Walter Mc Ginn, Carmine Caride, Michael Conrad, Louis Gossett Jr, Mark Hamill, Barbara Bostock.
Directed by James Frawley.
Delancey Street: The Crisis Within is an almost documentary-style treatment of the Delancey Street Foundation in San Francisco. It was a self-help group, flourishing in the 1970s, with an outreach to former addicts, former prisoners and others on the margins of society.
Walter Mc Ginn plays John Mc Cann, a former prisoner who sets up the Delancey Street Foundation. Louis Gossett Jr and Mark Hamill (two years before Star Wars) are in the supporting cast.
This is an earnest kind of film, a strong presentation of characters and social situations – and is interesting to see in retrospect for the way that films handled awareness of problem situations in society during the 1970s.
1. How interesting a film, documentary overtones, based on a true story? How much to be learnt, exploration of values in modern society? A didactic film?
2. The documentary overtones and styles? The blend with characterizations and fiction? The significance of the title, the place, the nature of the crises? Were these well documented or presented melodramatically?
3. The qualities of the film as a telemovie, colour, San Francisco locations, the institute itself? The atmosphere of the streets and the buildings where crimes were committed and criminals formed?

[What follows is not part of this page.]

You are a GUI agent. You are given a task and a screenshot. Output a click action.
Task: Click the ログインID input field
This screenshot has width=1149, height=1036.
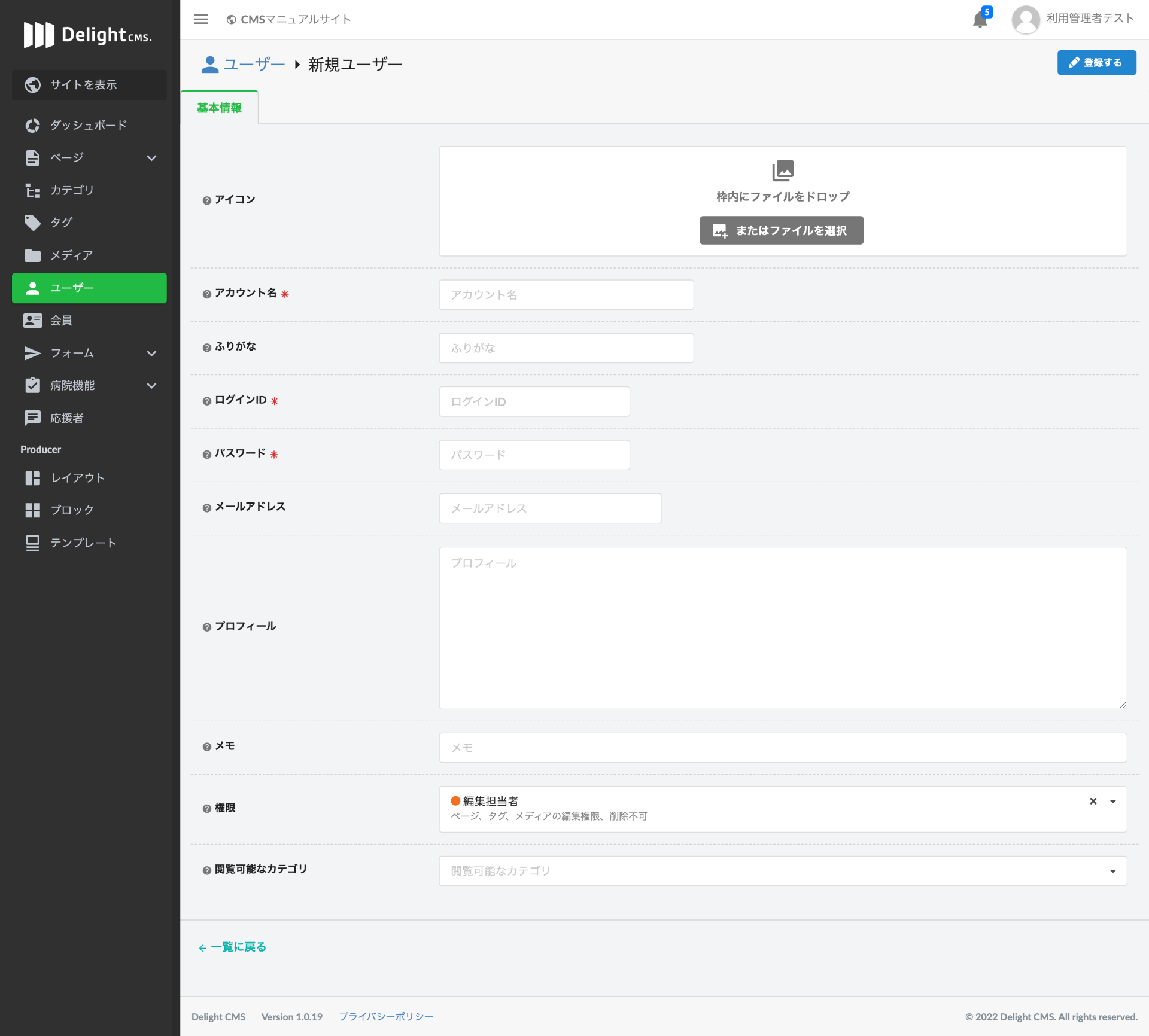[x=534, y=401]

4. The credibility of the plot with the presentation of Mc Cann and his background as a criminal, the setting up of Delancey Street as a half-way house, the staff, the crises, the clashes of human nature, the types of ex-criminals that went there? The melodramatic crises, their giving up of hope, the build-up to some kind of future?
5. Mc Cann and his background, the setting up of the half-way house, his communication with people, his hopes with the 54-year-old ex-convict, with the young man? With James? Joe? How well did the film illustrate each of these characters, their crimes, effect of prison, their backgrounds, crises and temptations? Mc Cann and his ability to hold them together, his techniques, his despair?
6. The focus on the old man coming out of prison at the beginning, indication to audiences about prison, people's attitudes towards criminals, hopes for the future? The man and his bond with Phillip? The fact that he would save him during the sniping incident? Phillip and his seeming hopelessness, what he had learnt from the older man, the reason for his berserk crisis and his giving in?
7. The minor characters and their portrayal and their crises?
8. The overall impact on Mc Cann and his wanting to give up? What persuaded him to continue?
9. Themes of human nature, resilience, optimism and pessimism? Service? In this kind of brief telemovie helpful for home audiences to understand criminals, the need for humane rehabilitation?